• [Exercise description]
Can you quote, word for word, the part of the forum thread below that starts at the words "Thanks @jshaffstall - that’s" and ends after "this case. Thanks!"?

• [Excerpt]
+++
That was adapted from this post: How to make a link open in the current tab You’ll find a clone example of the technique there, too.

4 Likes

Thanks @jshaffstall - that’s a great, concise solution. For future reference, bear in mind that this will only work if the code is executed directly as a result of a user interaction. If you make a server call (with anvil.server.call), or similar, the browser will decide that you’re trying to produce an unwanted popup and block it.

That said, I think this is exactly what’s required in this case. Thanks!

2 Likes

Hi @daviesian and @jshaffstall and thanks for offering a way to work around this.

I might be just missing something that’s obvious to you, but I can’t shake the thought that something’s actually buggy (or unexplained) here though… Why would raising the same click event not work immediately after setting the .url attribute, but work as expected when the event is raised a second time?

As far as I can tell, the click event for the link is not what opens a new tab. It’s just an event for you to do something when the link is clicked. The click event does get executed when the user clicks on the link directly, which also opens the link, but it’s not the click event opening the link.
+++
• [Dataset records]

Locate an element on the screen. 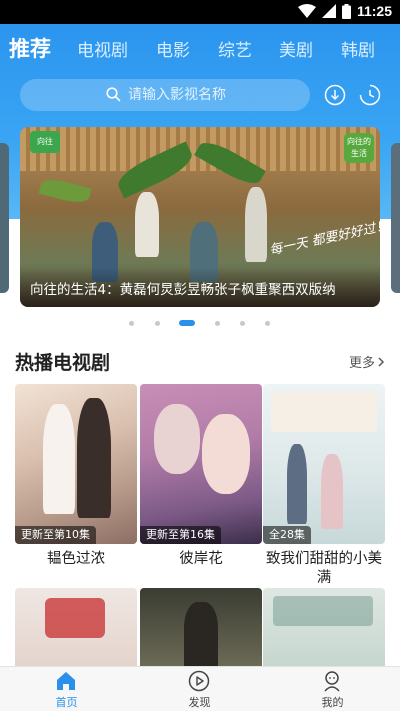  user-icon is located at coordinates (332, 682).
+++
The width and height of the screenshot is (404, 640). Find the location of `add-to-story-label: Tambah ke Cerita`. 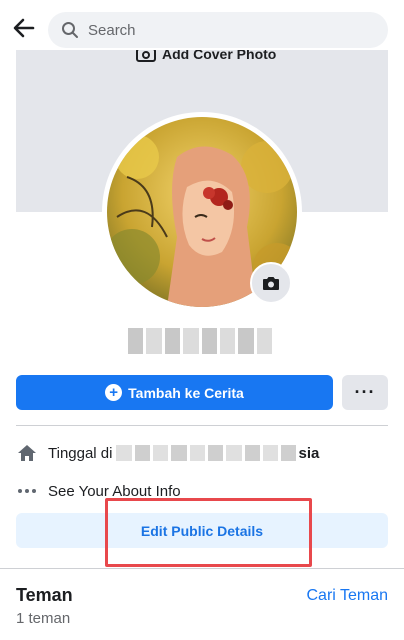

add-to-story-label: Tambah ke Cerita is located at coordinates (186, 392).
+++
• [Worked solution]
Thanks @jshaffstall - that’s a great, concise solution. For future reference, bear in mind that this will only work if the code is executed directly as a result of a user interaction. If you make a server call (with anvil.server.call), or similar, the browser will decide that you’re trying to produce an unwanted popup and block it.

That said, I think this is exactly what’s required in this case. Thanks!